Serviu-se de um uísque, sentou-se na mesa mais próxima da lareira, pôs uma cadeira à frente dele e levantou os pés. Gostava daquelas noites tranquilas. Sempre fora um homem solitário.

Mas a tranquilidade não durou muito. Alguém empurrou suavemente a porta, fazendo-o franzir o sobrolho. O vento acabou de a abrir bruscamente e levantou o Pregador de um salto. Virou-se e viu que acabava de entrar uma jovem com um menino nos braços. Usava um boné de basebol na cabeça e uma mala ao ombro. O Pregador dirigiu-se imediatamente para ela. A recém-chegada virou-se, levantou o olhar para ele e os dois pareceram assustar-se.

Ela, porque o Pregador tinha um aspecto intimidante: era um homem alto e extremamente forte, usava o cabelo rapado e tinha uns sobrolhos densamente povoados.

Ele, porque debaixo daquele boné de basebol tinha visto um rosto bonito com uma nódoa negra na face e um corte no lábio.

– Eh, desculpe... Vi que estava aberto e...

– Entre. Não esperava ninguém esta noite.

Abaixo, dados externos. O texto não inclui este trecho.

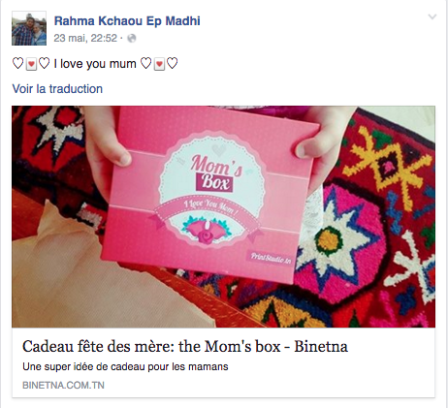This screenshot has height=408, width=448.
Task: Click description Une super idée de cadeau
Action: tap(125, 366)
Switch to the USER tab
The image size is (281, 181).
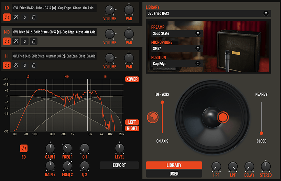174,174
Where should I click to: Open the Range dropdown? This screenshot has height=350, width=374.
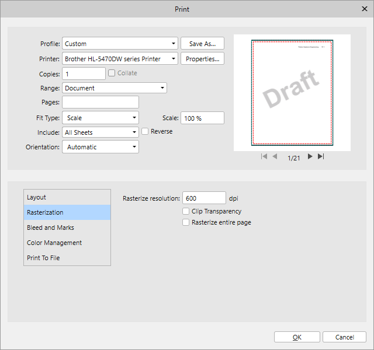pyautogui.click(x=115, y=88)
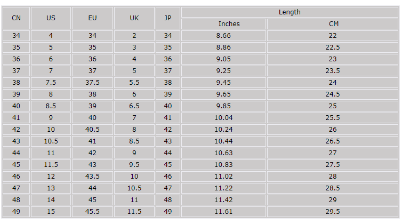402x224 pixels.
Task: Click the 22.5 CM cell
Action: [333, 47]
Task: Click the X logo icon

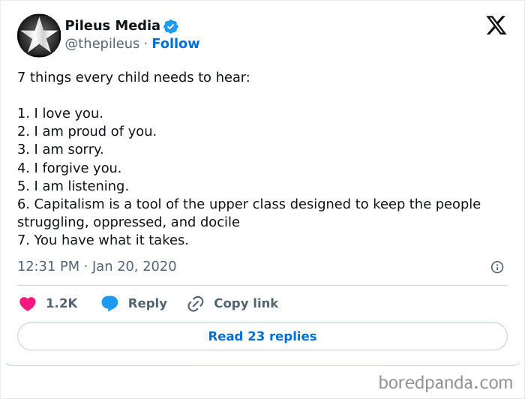Action: click(496, 26)
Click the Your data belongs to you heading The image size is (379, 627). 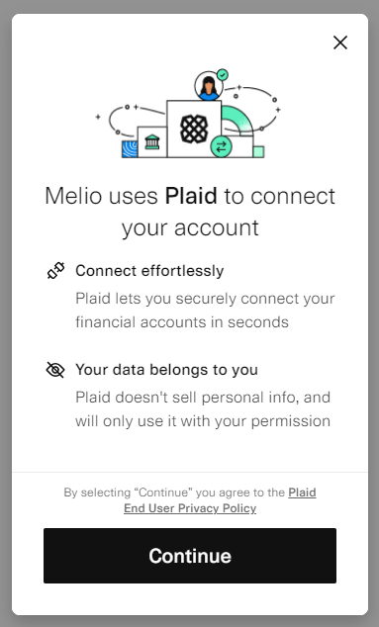click(166, 370)
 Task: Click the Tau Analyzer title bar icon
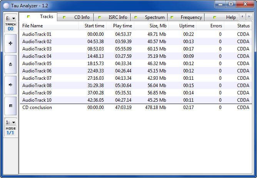[6, 5]
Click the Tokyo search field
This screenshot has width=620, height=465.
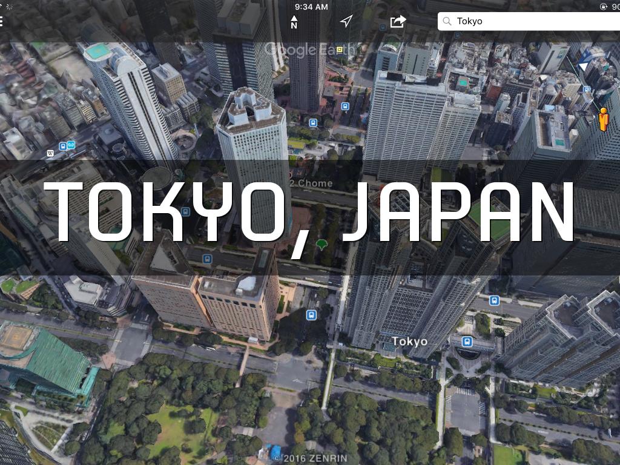coord(533,21)
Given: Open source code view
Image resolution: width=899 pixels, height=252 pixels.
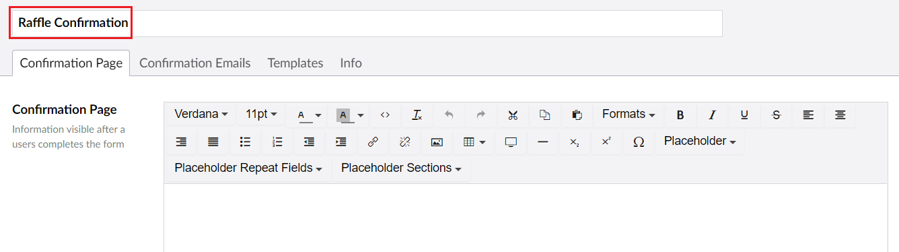Looking at the screenshot, I should [385, 115].
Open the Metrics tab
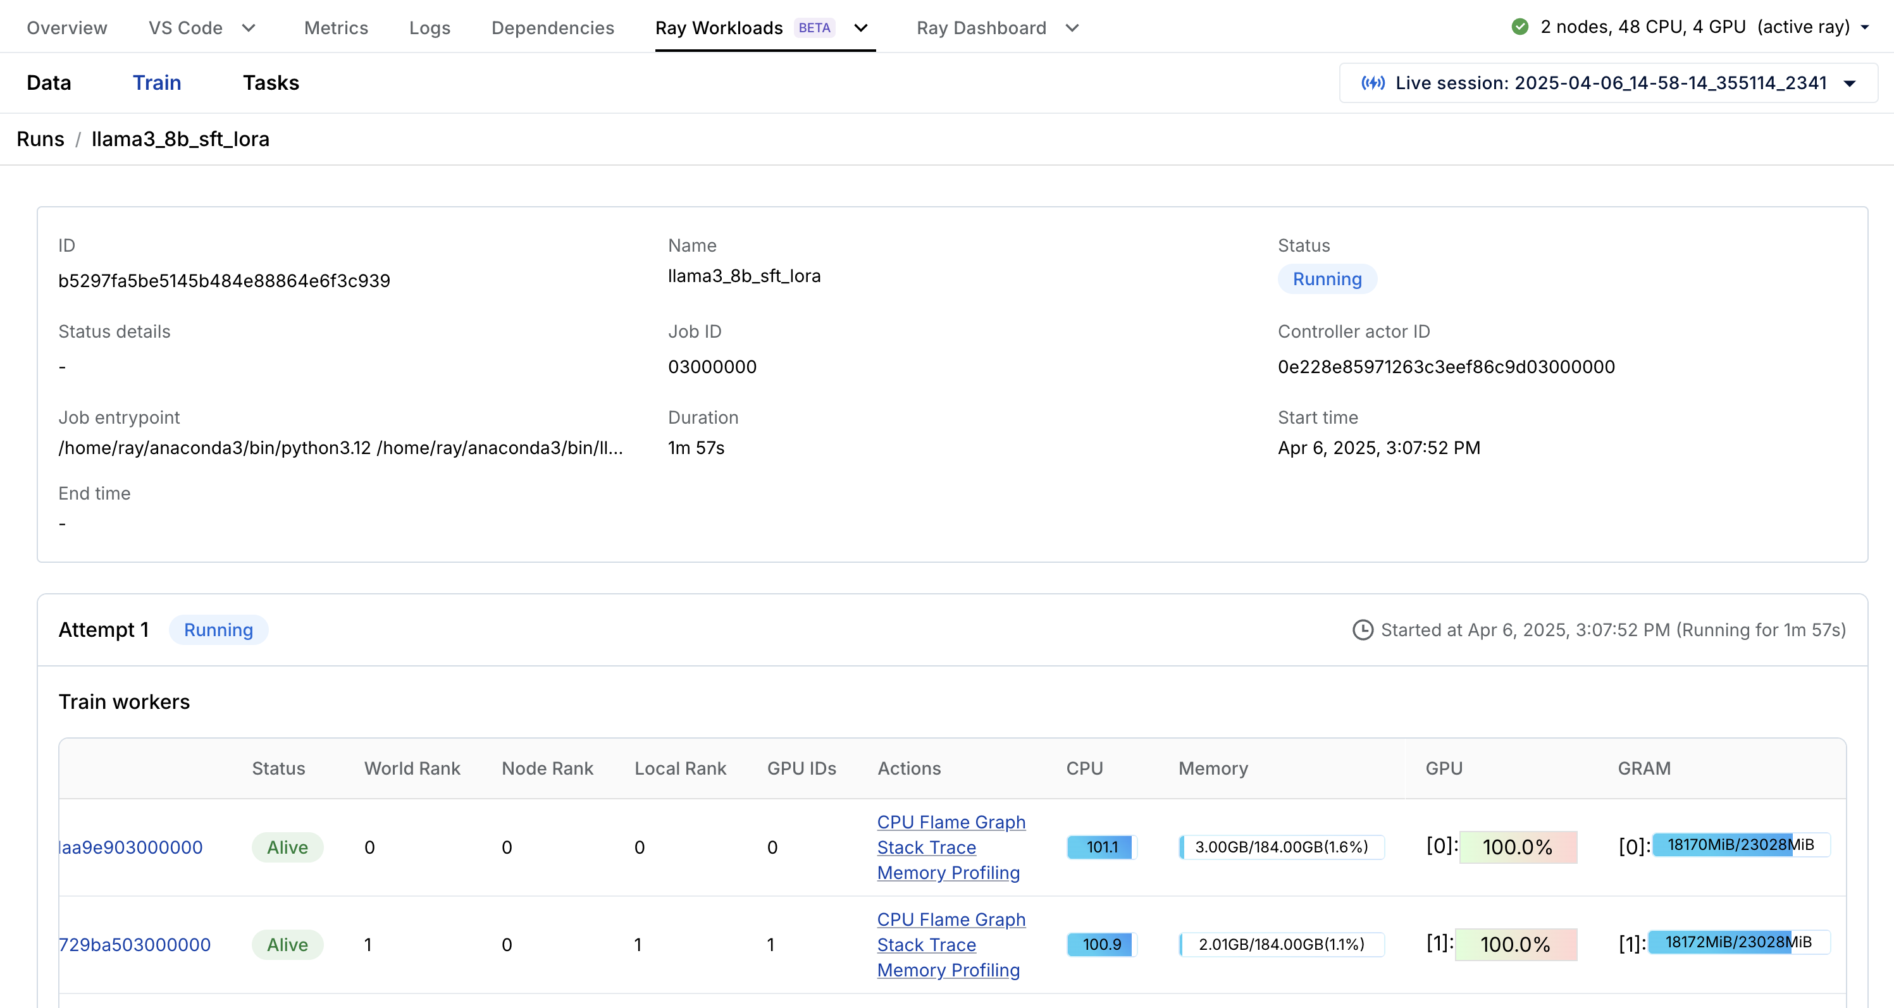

– Ia fechar? – perguntou ela, enquanto levantava o menino nos braços.

Não devia ter mais de três anos e dormia com a cabeça apoiada no seu ombro.

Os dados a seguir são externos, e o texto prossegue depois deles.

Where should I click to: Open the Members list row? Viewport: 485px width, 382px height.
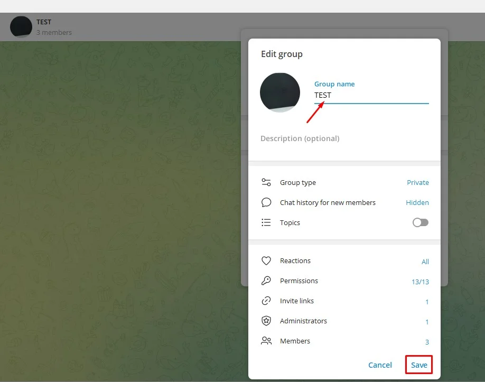343,341
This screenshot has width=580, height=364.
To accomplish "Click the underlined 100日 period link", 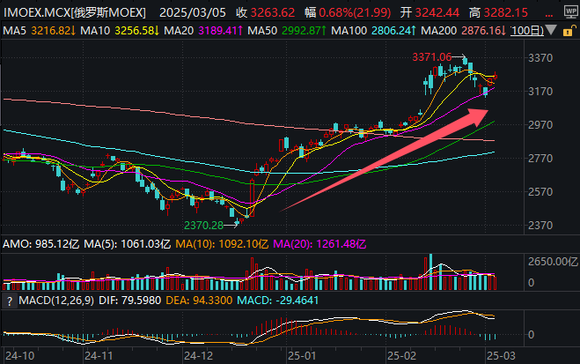I will point(526,30).
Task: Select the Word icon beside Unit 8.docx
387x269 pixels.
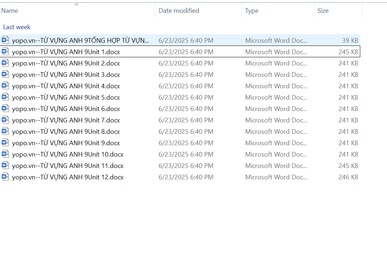Action: point(5,131)
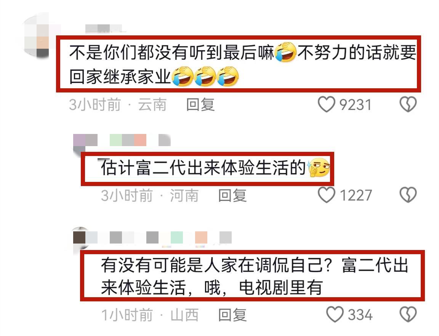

– Entre – respondeu o Pregador, recuando para que pudesse entrar. – Não há outro lugar para onde ir. Sente-se ao lado do lume.

– Obrigada – respondeu a recém-chegada, com docilidade. – Mas não estava lá sentado?

– Não importa. Estava a beber um copo antes de fechar, mas não tenho pressa. Normalmente, não fechamos tão cedo, mas com esta chuva...

– Estava a pensar em ir para a sua casa?

O Pregador sorriu.

– Vivo aqui. Isso permite-me uma maior flexibilidade com os horários.

– Bom, se tiver a certeza de que não se importa...

– Claro que tenho a certeza. Quando faz bom tempo, abrimos até às nove horas.

A jovem sentou-se à frente da lareira, com o menino no colo. Deixou cair a mala ao chão, acomodou novamente o menino e abraçou-o com força.

O Pregador desapareceu na parte traseira do bar, deixando que aquecesse. Regressou com duas almofadas e uma manta. Pôs as almofadas numa mesa e disse:

– Pode deitar aí o menino. De certeza que pesa muito.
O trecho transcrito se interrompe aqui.